Ark Investment Management, led by Cathie Wood, a star of the Reddit investing community who has previously bet on Mr. Musk, has about 2 percent, as does Mr. Dorsey.
Mr. Musk seemed to be girding for a protracted fight. When he notified the board of his bid on Wednesday, he said it was his “best and final offer” and that he would “reconsider my position as a shareholder” if it was rejected. But in an interview at a TED conference on Thursday he acknowledged that he does not like to lose. And later in the day, he took to his favored social media platform: “Taking Twitter private at $54.20 should be up to shareholders, not the board,” he tweeted, alongside a Yes/No poll.
Mr. Musk’s bare-bones offer left open significant questions. Mr. Musk has hired Morgan Stanley to advise on the bid, although the investment bank is not known for financing large-scale deals on its own. And Twitter shareholders seemed wary: Twitter’s stock fell almost 2 percent on Thursday, closing at $45.08 — significantly below Mr. Musk’s offer. Stock markets in the U.S. were closed Friday for the Good Friday holiday.
Mr. Musk argued that taking Twitter private would allow more free speech to flow on the platform. “My strong intuitive sense is that having a public platform that is maximally trusted and broadly inclusive is extremely important to the future of civilization,” he said during the TED interview.

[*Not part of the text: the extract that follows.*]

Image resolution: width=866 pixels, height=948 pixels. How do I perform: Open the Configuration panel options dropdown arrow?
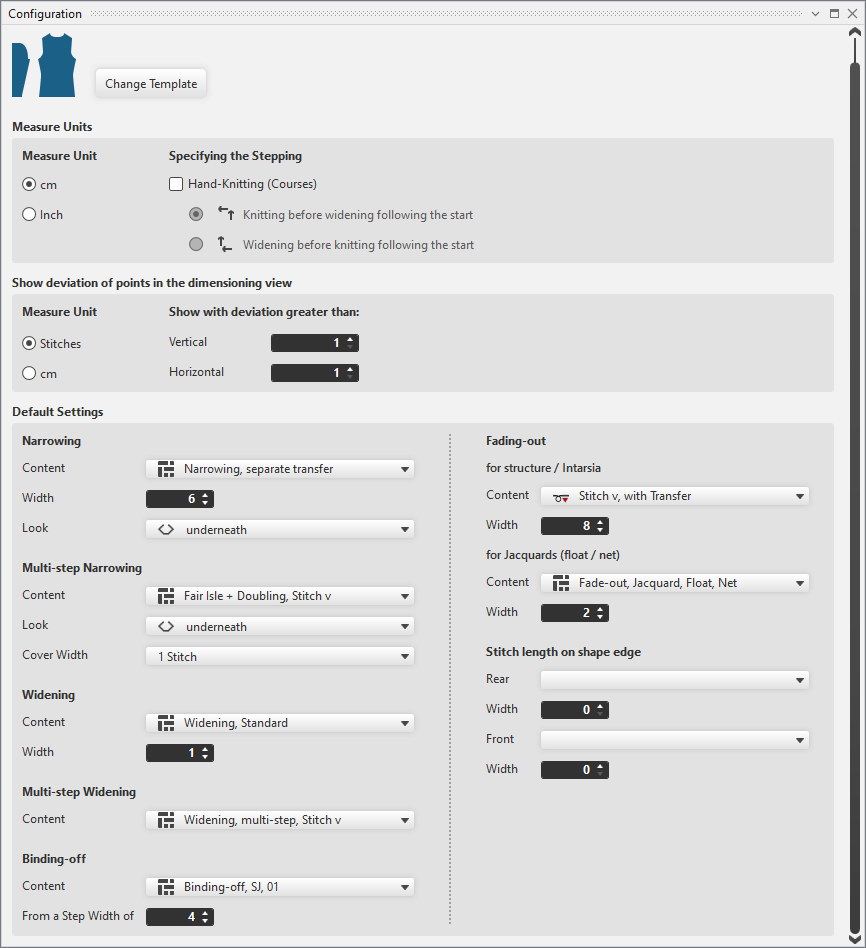[817, 14]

He also insisted that the algorithm Twitter uses to rank its content, deciding what hundreds of millions of users see on the service every day, should be public for users to audit.
Mr. Musk’s concerns are shared by many executives at Twitter, who have also pressed for more transparency about its algorithms. The company has published internal research about bias in its algorithms and funded an effort to create an open, transparent standard for social media services.
But Twitter balked at Mr. Musk’s hardball tactics. After a Thursday morning board meeting, the company began exploring options to block Mr. Musk, including the poison pill and the possibility of courting another buyer.
During an all-hands meeting on Thursday, Twitter’s chief executive, Parag Agrawal, sought to reassure employees about the potential shake-up. Although he declined to share details about the board’s plans, he encouraged employees to stay focused and not allow themselves to be distracted by Mr. Musk.